It is monotonous how the little coloured balls
Make up and down on their silvery water thread;
It would be pleasant to have money and go instead
To watch your greasy audience in the threepenny stalls
Of the World-famous Caravan of Dance and Song.
And I want to go out beyond the turf fires there,
After I've looked at your just smiling face,
To that untented silent dark blue nighted place;
And wait such time as you will wish the noise all dumb
And drop your fairings and leave the funny man, and come ...
You have the most understanding face in all the fair.
_From the Arabic of John Duncan._
THE LOST LADY
You are the drowned,
Star that I found
Washed on the rim of the sea
Before the morning.
You are the little dying light
That stopped me in the night.
_From the Arabic of John Duncan._
LOVE BROWN AND BITTER
You know so well how to stay me with vapours
Distilled expertly to that unworthy end;
You know the poses of your body I love best
And that I am cheerful with your head on my breast,
You know you please me by disliking one friend;
You read up what amuses me in the papers.
Who knows me knows I am not of those fools
That gets tired of a woman who is kind to them,
Yet you know not how stifled you render me
By learning me so well, how I long to see
An unpractised girl under your clever phlegm,
A soul not so letter-perfect in the rules.

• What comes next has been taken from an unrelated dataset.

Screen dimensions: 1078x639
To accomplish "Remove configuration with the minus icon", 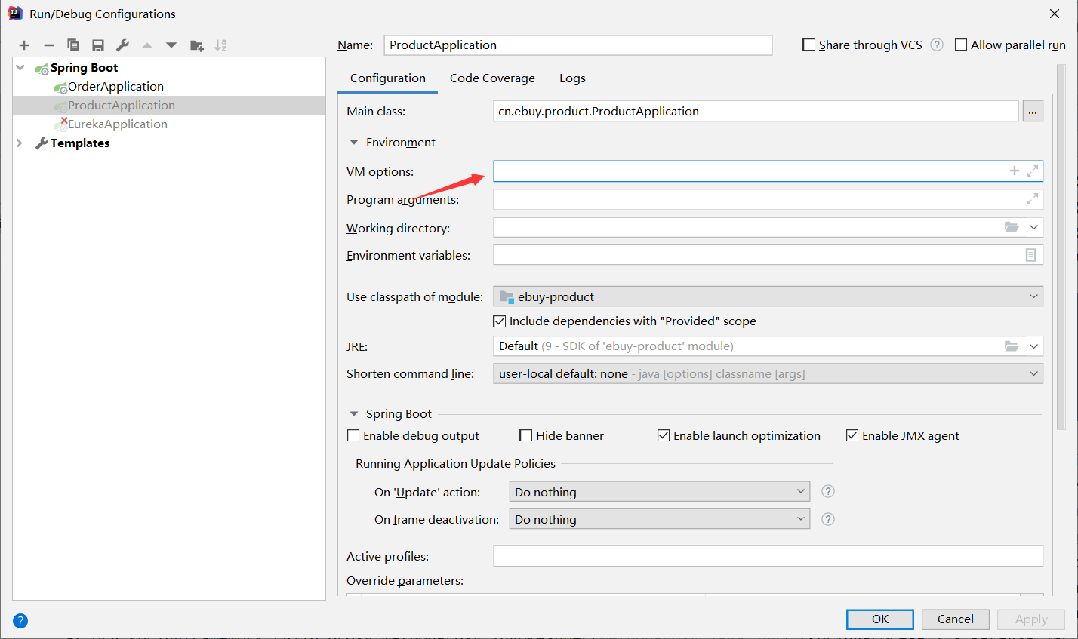I will [x=49, y=45].
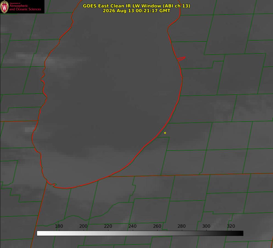
Task: Click the mid-gray center of the colorbar
Action: tap(140, 233)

_From the Arabic of John Duncan._
OKHOUAN
A mole shows black
Between her mouth and cheek.
As if a negro,
Coming into a garden,
Wavered between a purple rose
And a scarlet camomile.
_From the Arabic._
LYING DOWN ALONE
I shall never see your tired sleep
In the bed that you make beautiful,
Nor hardly ever be a dream
That plays by your dark hair;
Yet I think I know your turning sigh
And your trusting arm's abandonment,
For they are the picture of my night,
My night that does not end.
_From the Arabic of John Duncan._
OLD GREEK LOVERS
They put wild olive and acanthus up
With tufts of yellow wool above the door
When a man died in Greece and in Greek Islands,
Grey stone by the blue sea,
Or sage-green trees down to the water's edge.
How many clanging years ago
I, also withering into death, sat with him,
Old man of so white hair who only,
Only looked past me into the red fire.
At last his words were all a jumble of plum-trees
And white boys smelling of the sea's green wine
And practice of his lyre. Suddenly
The bleak resurgent mind
Called wonderfully clear: "What mark have I left?"
Crying girls with wine and linen
Washed the straight old body and wrapped up,
And set the doorward feet.
Later for me also under Greek sun
The pendant leaves in green and bitter flakes
Blew out to join the wastage of the world,
And wool, I take it, in the nests of birds.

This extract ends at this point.